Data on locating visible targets
━━━━━━━━━━
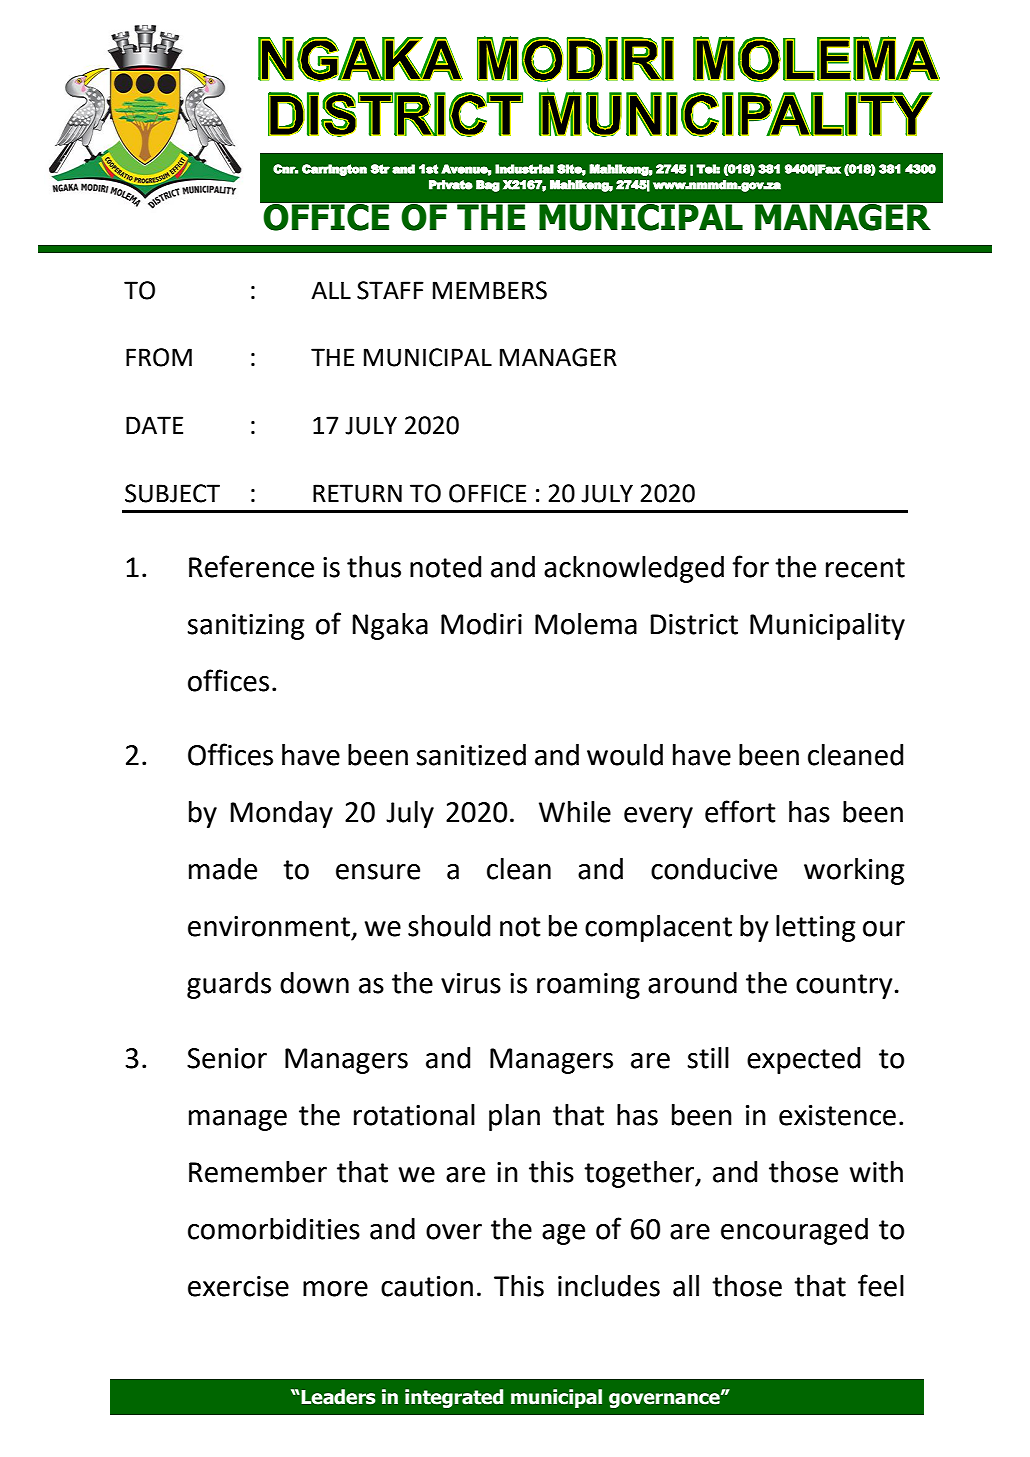  I want to click on Carrington, so click(334, 170).
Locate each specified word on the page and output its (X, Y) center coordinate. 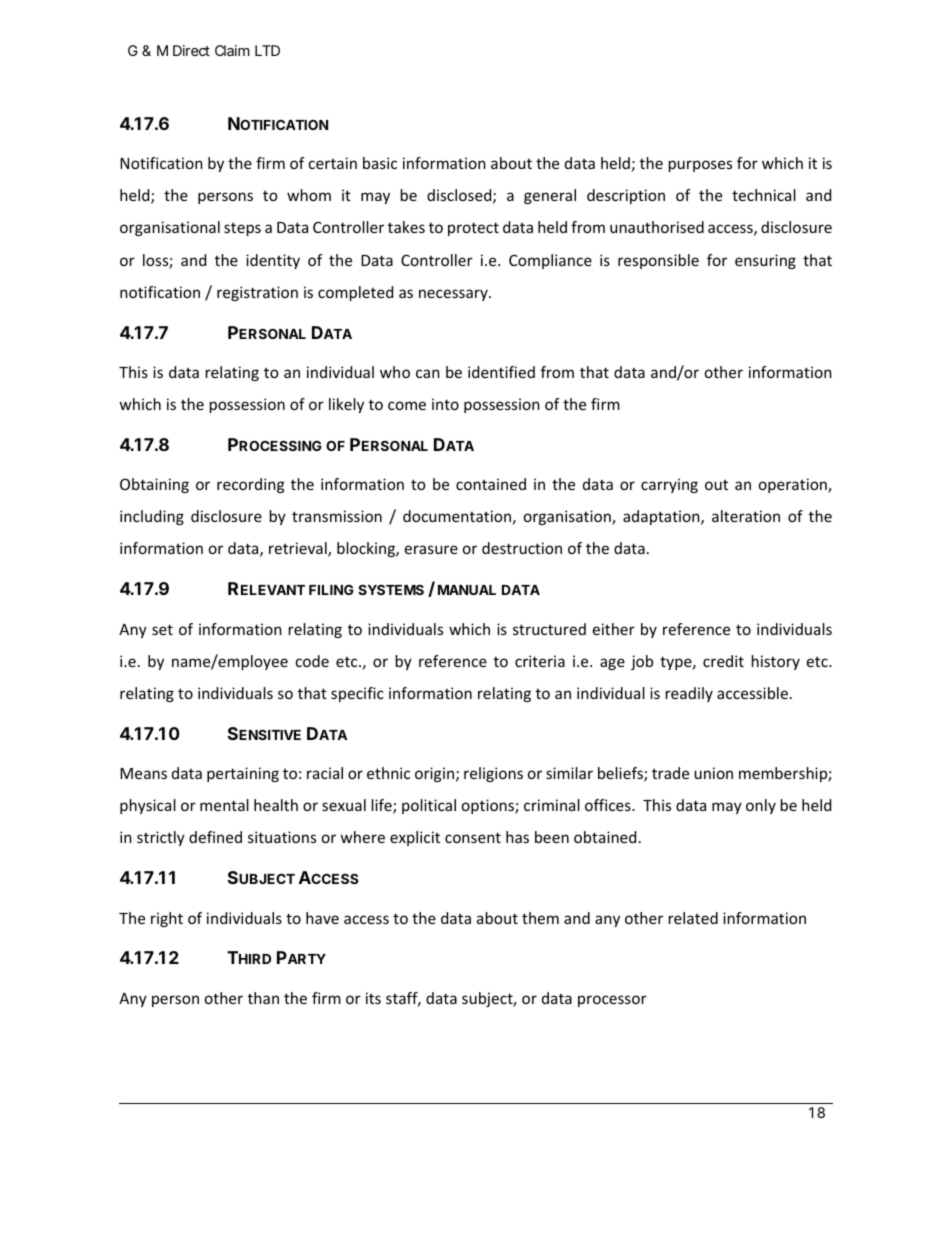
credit (723, 661)
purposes (700, 166)
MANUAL (467, 590)
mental (224, 805)
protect (473, 229)
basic (380, 163)
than (263, 998)
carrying (669, 485)
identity (273, 261)
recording (251, 485)
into (445, 404)
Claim (232, 50)
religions (493, 774)
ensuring (765, 261)
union (713, 773)
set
━━━━━━━━━━
OBJECTIVE ▸ Recast everything from the beginning of the data down to and including the line containing "Claim (232, 50)" as a JSON list of strings, one string per line, with blank lines omitted. Leave the pictures out of the answer.

IN RESPONSE ▸
[
  "  I want to click on Carrington, so click(334, 170).",
  "Locate each specified word on the page and output its (X, Y) center coordinate. ",
  "credit (723, 661)",
  "purposes (700, 166)",
  "MANUAL (467, 590)",
  "mental (224, 805)",
  "protect (473, 229)",
  "basic (380, 163)",
  "than (263, 998)",
  "carrying (669, 485)",
  "identity (273, 261)",
  "recording (251, 485)",
  "into (445, 404)",
  "Claim (232, 50)"
]